▶ **DIRECTIONS FOR THIS TASK**: Restate word for word the span of lines that opens with the line containing "Task: Mark Portable battery as packed" and closes with the last line of the material. Include both ends and nothing more.

═════ STORED DATA

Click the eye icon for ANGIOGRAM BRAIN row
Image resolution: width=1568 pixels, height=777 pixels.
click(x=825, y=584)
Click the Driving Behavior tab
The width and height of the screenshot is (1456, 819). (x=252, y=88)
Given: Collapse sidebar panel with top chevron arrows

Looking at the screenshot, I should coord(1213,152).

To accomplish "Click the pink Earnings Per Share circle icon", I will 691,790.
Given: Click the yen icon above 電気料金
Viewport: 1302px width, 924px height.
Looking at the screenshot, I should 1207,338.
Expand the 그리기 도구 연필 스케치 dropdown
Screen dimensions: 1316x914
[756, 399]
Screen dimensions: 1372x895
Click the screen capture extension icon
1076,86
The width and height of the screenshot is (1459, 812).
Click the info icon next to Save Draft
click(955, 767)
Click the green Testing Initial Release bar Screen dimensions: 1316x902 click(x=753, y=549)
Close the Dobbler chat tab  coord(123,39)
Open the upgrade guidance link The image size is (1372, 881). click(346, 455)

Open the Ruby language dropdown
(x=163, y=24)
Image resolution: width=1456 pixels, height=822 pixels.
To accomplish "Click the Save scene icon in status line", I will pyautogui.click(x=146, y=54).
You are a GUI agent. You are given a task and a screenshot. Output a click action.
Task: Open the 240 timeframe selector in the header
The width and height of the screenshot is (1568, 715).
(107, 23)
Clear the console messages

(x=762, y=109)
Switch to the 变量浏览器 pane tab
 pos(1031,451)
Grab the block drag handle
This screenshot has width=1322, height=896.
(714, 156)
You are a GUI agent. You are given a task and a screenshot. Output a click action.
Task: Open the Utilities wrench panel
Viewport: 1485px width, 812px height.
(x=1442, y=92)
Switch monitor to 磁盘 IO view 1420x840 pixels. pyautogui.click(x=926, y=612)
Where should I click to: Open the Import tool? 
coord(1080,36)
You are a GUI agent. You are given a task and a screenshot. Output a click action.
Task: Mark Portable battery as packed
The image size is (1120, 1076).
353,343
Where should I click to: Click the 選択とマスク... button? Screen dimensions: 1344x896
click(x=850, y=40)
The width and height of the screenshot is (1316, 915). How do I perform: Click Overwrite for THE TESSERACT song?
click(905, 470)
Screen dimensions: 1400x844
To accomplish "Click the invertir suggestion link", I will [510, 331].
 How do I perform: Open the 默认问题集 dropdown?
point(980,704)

══════════

▶ **THE COMPLETED TASK**:
Task: Mark Portable battery as packed
The image size is (1120, 1076).
353,343
Where should I click to: Click the 選択とマスク... button? Screen dimensions: 1344x896
click(x=850, y=40)
The width and height of the screenshot is (1316, 915). How do I perform: Click Overwrite for THE TESSERACT song?
click(905, 470)
Screen dimensions: 1400x844
To accomplish "Click the invertir suggestion link", I will [510, 331].
 How do I perform: Open the 默认问题集 dropdown?
point(980,704)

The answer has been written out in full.